Biden Has Embraced Trump's Protectionism

Mises Wire Joseph Solis-Mullen

The Biden administration’s decision this week to raise import duties on some Canadian lumber has US trade policy back in the headlines. Since taking office President Biden has moved to end a pair of trade spats with the European Union, while simultaneously leaving in place the Trump administration’s tariffs on Chinese exports. Despite the wide-ranging applause Biden received for his transatlantic deal making, this freeing up of trade has been an exception to the general trend. Indeed, since taking office Biden has tended to follow his predecessor’s protectionist bent, even while polls show that a majority of Americans still support free trade, though it has suffered a sharp decline of late. While there are several factors to be considered when measuring the benefits of free trade versus protectionism, on the whole, free trade comes out ahead.

First, protectionism always creates one clear loser: consumers. Whether as individuals or as firms, they pay more than a free market would dictate. Consider the results of the four principal tools of protectionism as experienced by consumers. Tariffs, by taxing the incoming import, raise the price paid by consumers for that good. Import quotas cap the amount of a given good that can be imported, protecting the ability of domestic firms to charge higher prices, again, paid by consumers. Export subsidies are tax dollars given to private firms so they can afford to sell their products more cheaply abroad than they do domestically. Lastly, individual or industry subsidies are devoted to encouraging the production of a good or service the government deems desirable—that is, of course, when they aren’t simply being doled out as favors to politically connected favorites.
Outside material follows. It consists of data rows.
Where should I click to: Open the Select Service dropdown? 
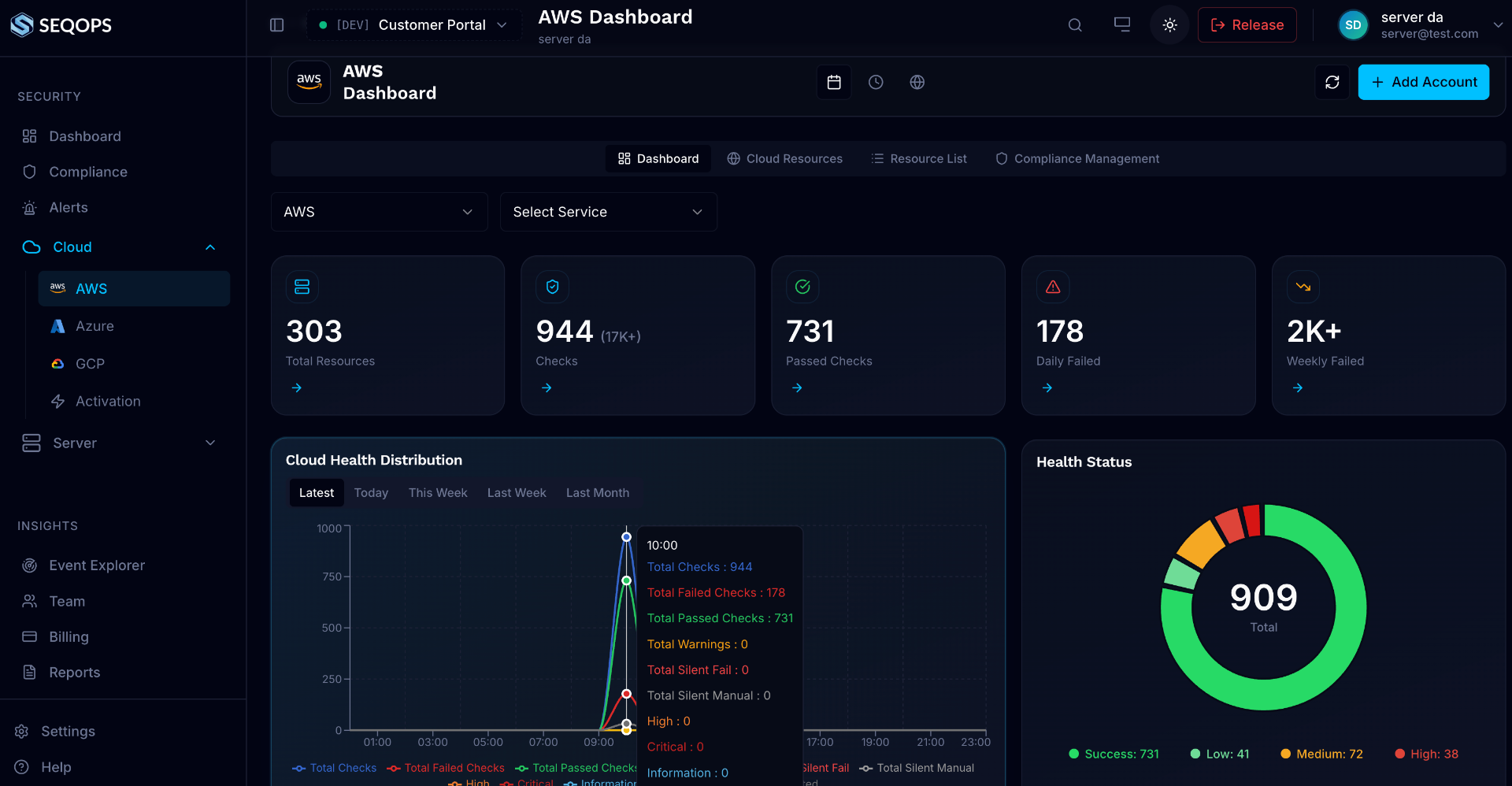(x=608, y=212)
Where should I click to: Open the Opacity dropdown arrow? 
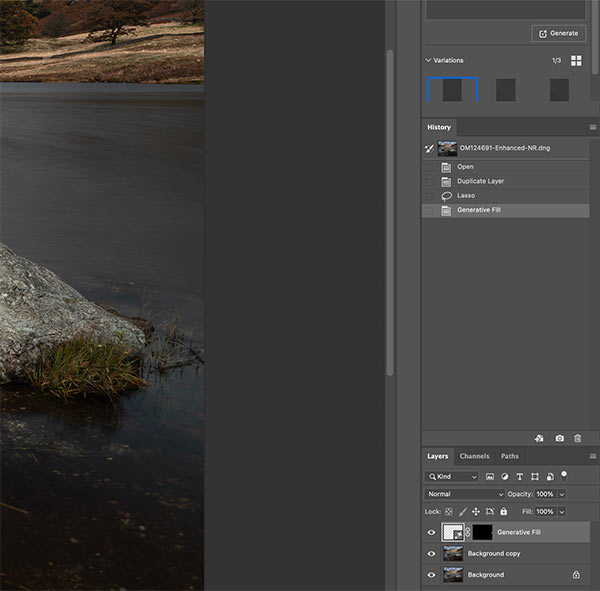coord(562,494)
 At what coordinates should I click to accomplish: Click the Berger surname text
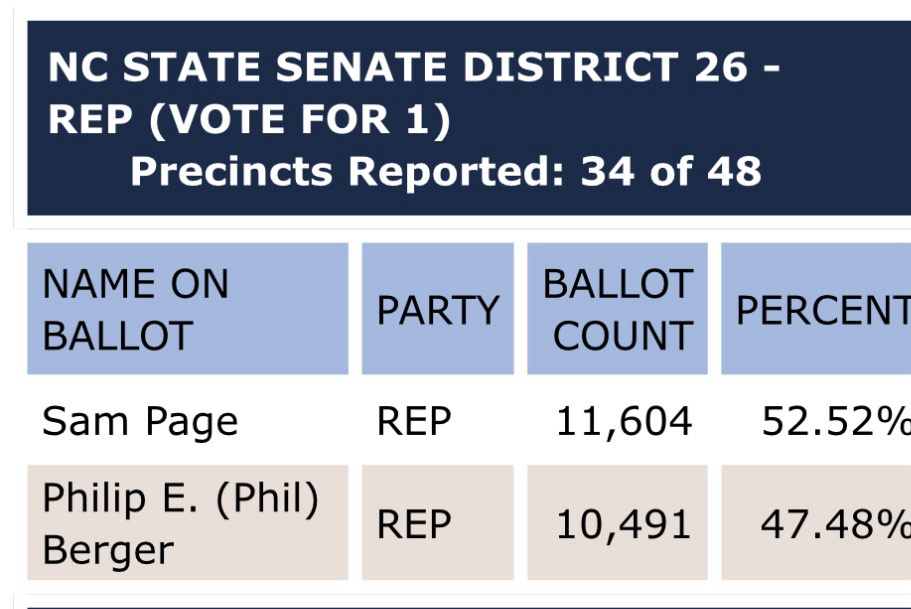[x=108, y=549]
Indeed, in virtually every instance the motivating impetus for the adoption of protectionist legislation is to be found in a core group of constituents who benefit from it. They are an example of what happens when the benefits of a policy are concentrated while the costs are diffused. A dollar here and a dollar there from every single citizen in the country over the course of years or even decades likely goes unnoticed by them, even though it adds up quickly, making the recipients eager to see the policy continued, whatever its public cost. Concentrating their focus and resources, small groups of wealthy beneficiaries effectively capture billions to split between themselves in this way.
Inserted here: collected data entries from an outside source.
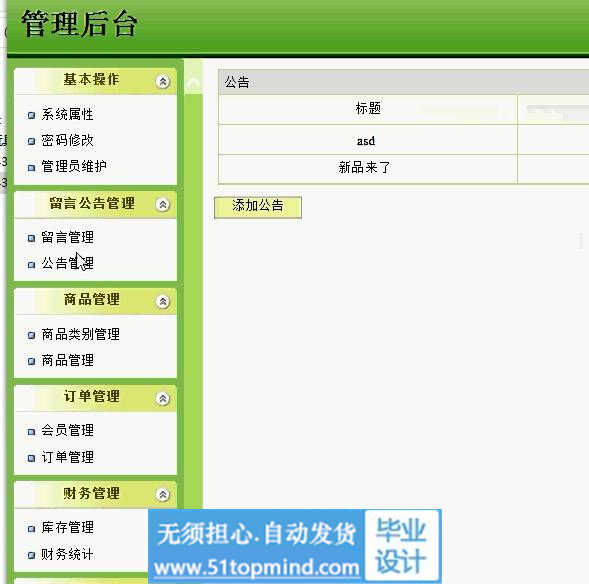This screenshot has height=584, width=589.
Task: Open 订单管理 sidebar link
Action: [67, 457]
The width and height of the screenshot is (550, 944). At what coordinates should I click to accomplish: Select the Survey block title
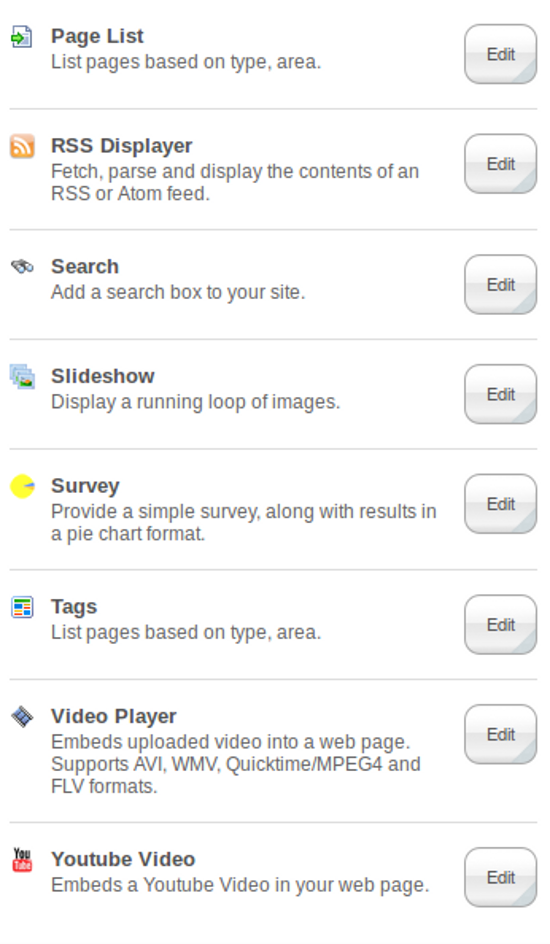[x=85, y=486]
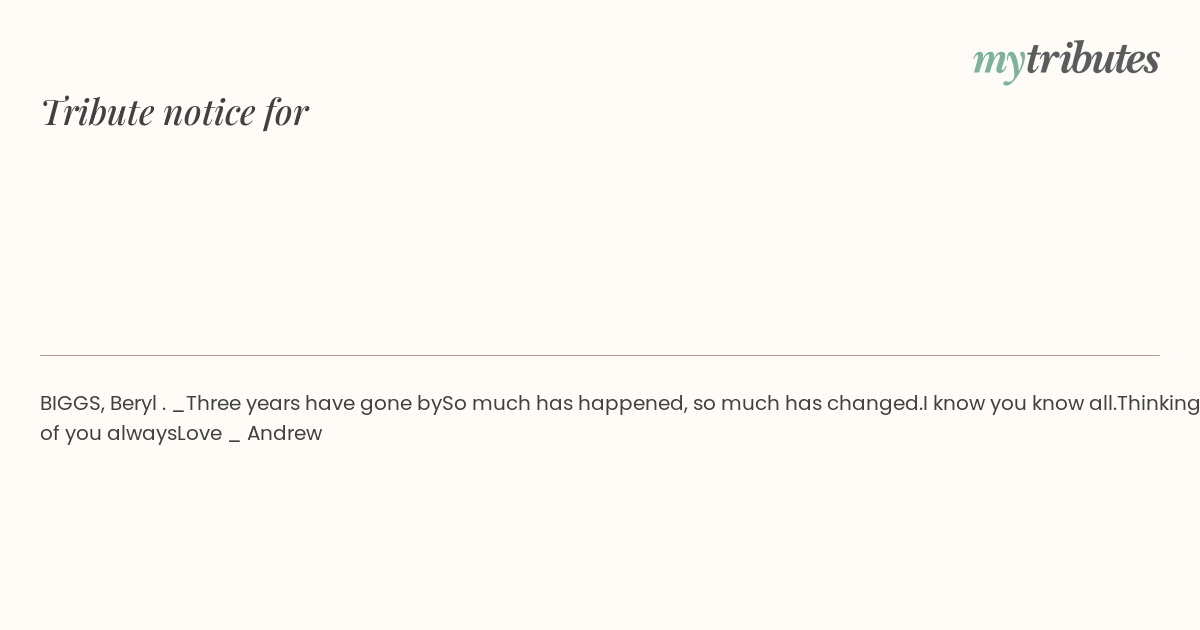
Task: Click the green "my" part of the logo
Action: [998, 63]
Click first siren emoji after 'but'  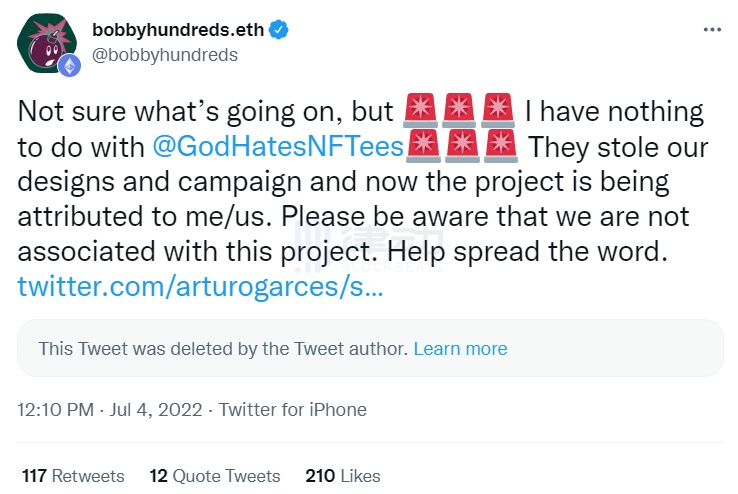pyautogui.click(x=420, y=111)
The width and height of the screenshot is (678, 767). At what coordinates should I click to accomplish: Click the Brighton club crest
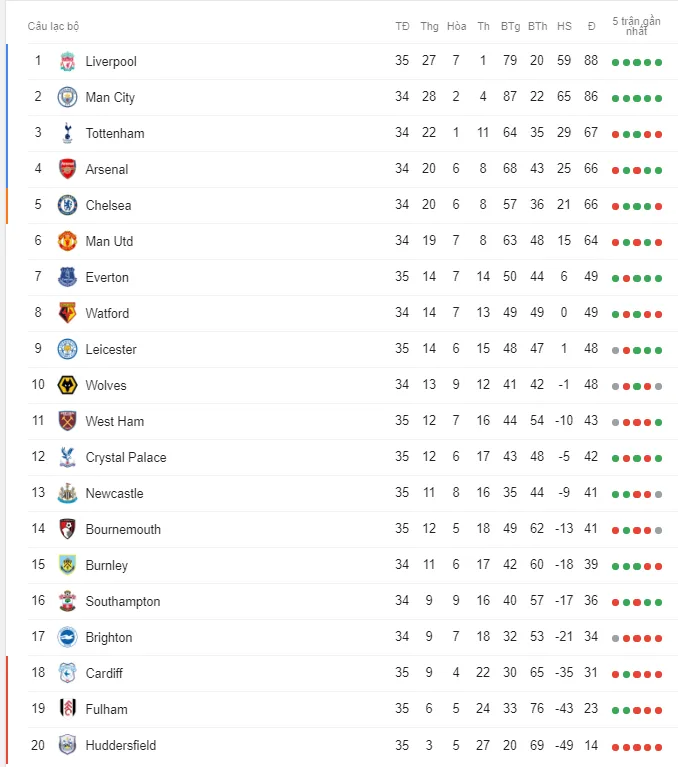[x=68, y=637]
It is a pernicious problem, and no industry is immune to the moral hazard of profitability by government welfare, through protection or subsidy rather than by working to improve products, methods, or management. Once entrenched, these policies are difficult to reverse. Consider the decades-long subsidy of mohair. Passed in 1954 in the name of national security, mohair being the key ingredient in US military fabrics, it was rendered irrelevant a decade later by the adoption of synthetic fibers. Still on the books in 1998, the subsidy was costing nearly $200 million dollars each year, over half of which went to the top 1 percent of producers. It continues in modified form to the present day.
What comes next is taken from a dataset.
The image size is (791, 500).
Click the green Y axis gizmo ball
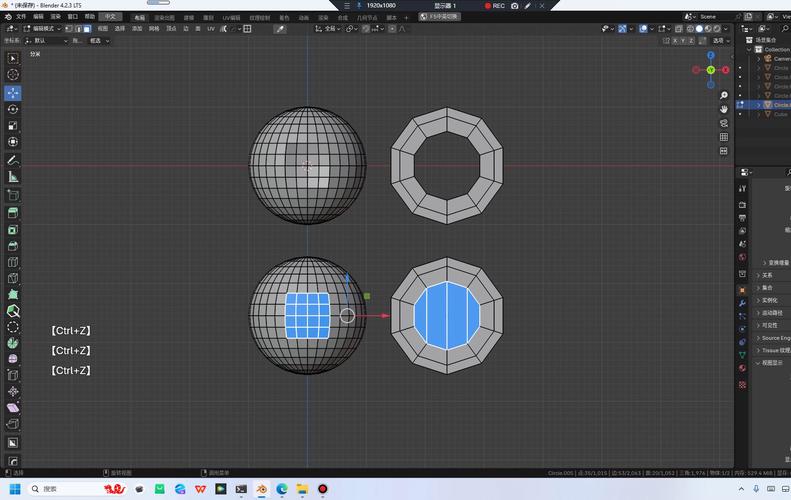point(711,70)
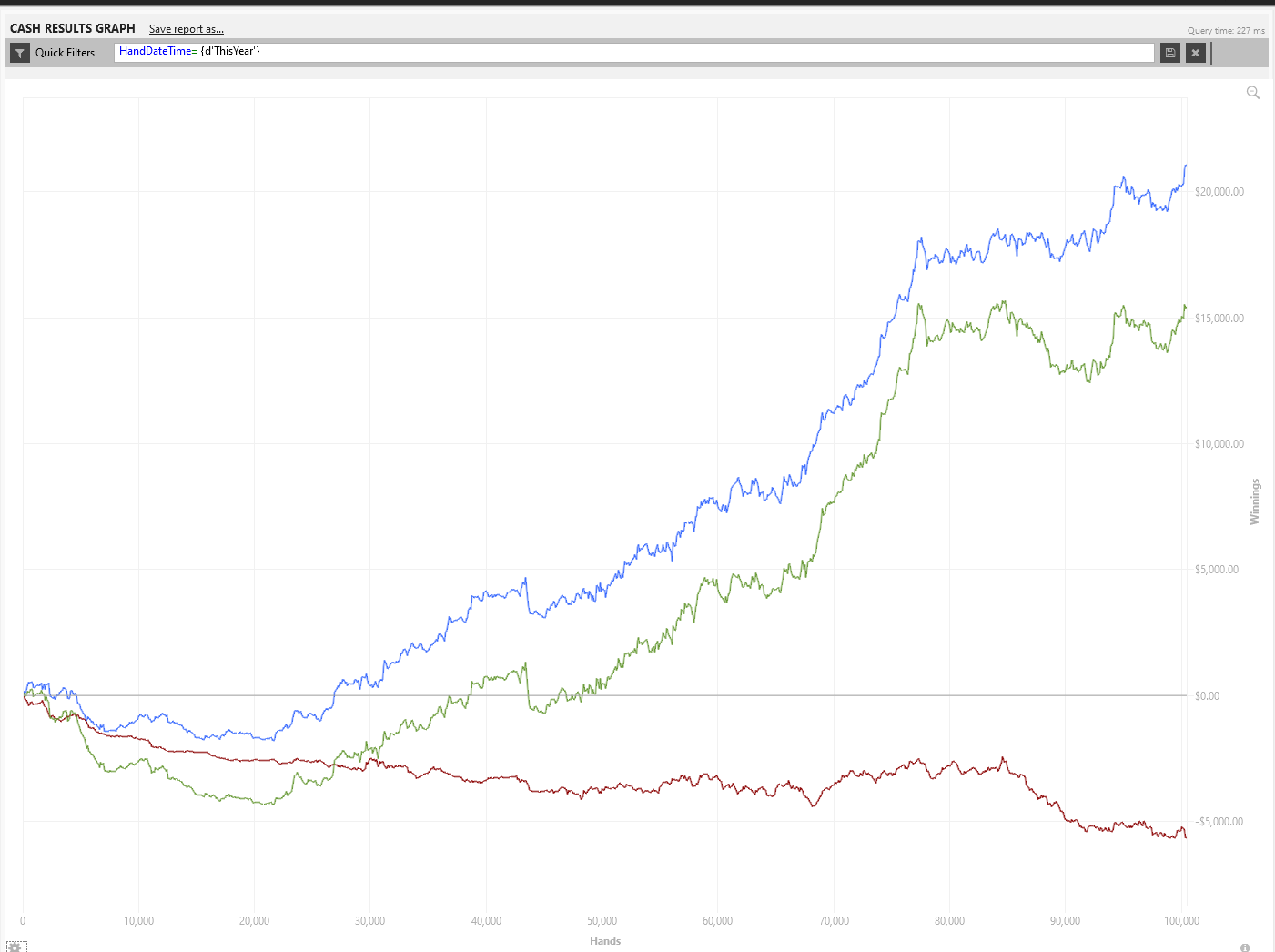Click the Hands axis title

point(604,941)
The inefficiencies of protectionism are well known, and are part of why free trade results in greater economic growth than alternative protectionist regimes. If it can be gotten for less elsewhere, competing US producers should shift capital toward increasing productivity in order to compete or else steer their capital into other profitable ventures; labor will follow, acquiring any new or necessary skills required to continue their employment should they choose. This is to say that the cost of free market efficiency and its higher standard of living is the occasional temporary dislocation of both capital and labor. If these processes are not artificially hindered by government policy, however, they will not come as sudden shocks, but will rather take place gradually over time. Firms seeking survival and profit maximization will take steps as necessary to adapt to changing conditions. Subsidies, tariffs, and quotas offer domestic firms an easy alternative to the work of proper management. And though they lead to an overall lower economic outcome, for the firm or industry in question the difference is irrelevant.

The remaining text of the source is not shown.